A correr atrás do prejuízo, a Sanjoanense tentava imprimir mais velocidade e ritmo no jogo, mas ia esbarrando na bem organizada defesa do Lusitano e no rigoroso critério de Jorge Ladeiras que, em menos de um minuto, admoestou Tiago e Ruizinho, supostamente por protestos, numa altura em que o jogo não contava ainda com 10 minutos.

Numa primeira parte com pouca ação, o golo de João Costa acabou por fazer a diferença e nem o facto de a Sanjoanense ter passado sensivelmente 40 minutos no seu meio-campo atacante impediu a desvantagem, que se manteve até ao intervalo.

Sem alterações para a segunda metade, a Sanjoanense voltou determinada em inverter o resultado mas, à semelhança da primeira parte, sofreu um revés logo nos minutos iniciais. João Costa, depois de pressionar Gian, roubou a bola ao médio alvinegro e, após bom trabalho, rematou para o fundo das redes da baliza à guarda de Diogo, aumentando a vantagem forasteira.

Feridos no orgulho, os comandados de Pêpa não baixaram os braços e o técnico, na tentativa de dar maior fulgor atacante à equipa, lançou Pardal e Paulinho, abdicando de Ruizinho e Catarino. E, coincidência ou não, a Sanjoanense parece ter acordado logo de seguida. Ao minuto 55, Tiago recolheu a bola já no meio-campo ofensivo da Sanjoanense e, depois de boa investida, assistiu Vítor Silva que, na tentativa de cruzar para a zona da pequena área, acabou por beneficiar de um desvio de um defesa contrário, que introduziu a bola na própria baliza, reduzindo a desvantagem alvinegra.

No entanto, quando tudo parecia melhorar, eis que surgiria um novo balde de água fria. Ao minuto 62, Jorge Ladeiras, ao considerar faltosa a ação de Tiago, que perseguia um adversário, deu ordem de expulsão ao defesa alvinegro, deixando a Sanjoanense reduzida a 10 unidades.
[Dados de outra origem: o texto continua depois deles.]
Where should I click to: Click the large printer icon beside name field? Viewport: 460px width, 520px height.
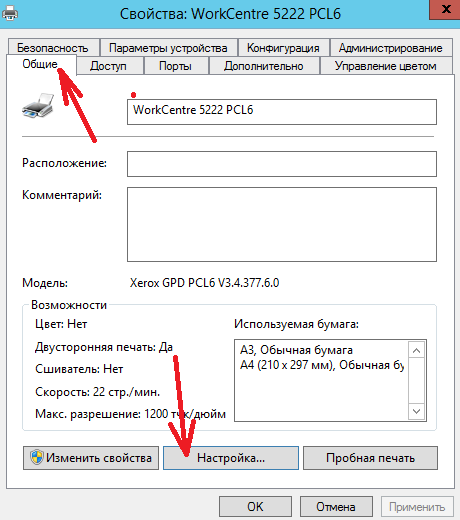point(38,105)
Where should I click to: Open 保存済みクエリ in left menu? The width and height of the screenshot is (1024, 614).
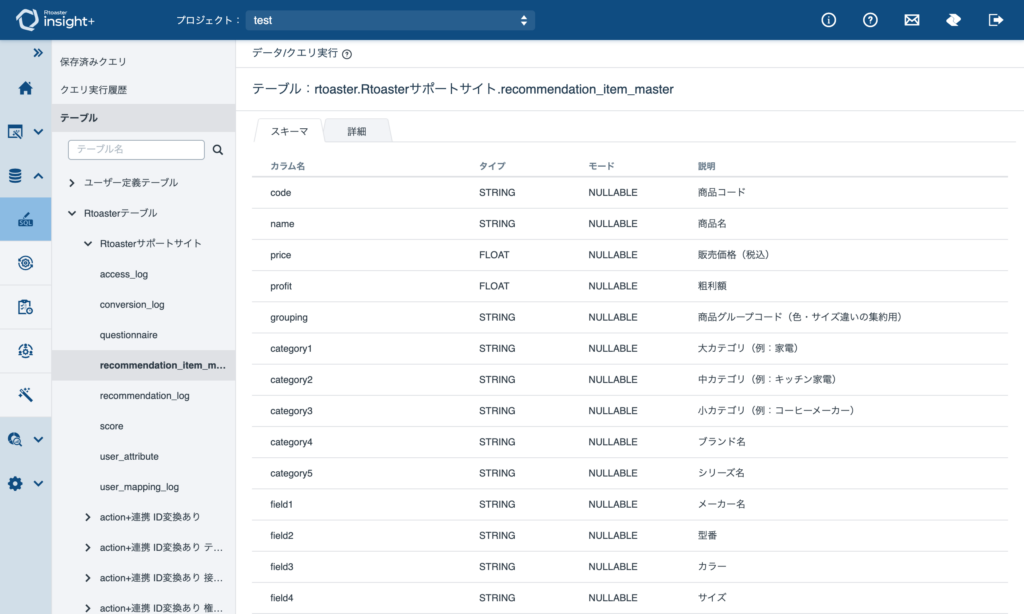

Apesar disso, os comandados de Pêpa não desarmaram e, como de costume, fizeram das fraquezas as suas principais forças, na tentativa de contrariar o resultado negativo para as suas aspirações, tendo continuado a dominar e a jogar bastante próximos da grande área adversária.

Com oportunidades de golo a sucederem-se, a formação de São João da Madeira tudo fazia pelo empate. Bino, de livre direto, e Vítor Silva, num cabeceamento após cruzamento de Bino, foram os primeiros a ameaçar a baliza à guarda de Nuno Ricardo e, ao minuto 84, Alex, num lance idêntico ao do primeiro golo alvinegro, tentou o cruzamento pelo lado esquerdo do ataque e viu a bola embater no poste, depois de desviada por um defesa contrário.

Ainda assim, a Sanjoanense acabou por ver o esforço compensado. No minuto seguinte, na sequência de uma bola longa colocada na área do Lusitano, Vítor Silva acabou derrubado por um defesa contrário. Jorge Ladeiras, em cima do lance, apontou para a marca de grande penalidade e Bino, assumindo a responsabilidade, não perdoou e restabeleceu o empate.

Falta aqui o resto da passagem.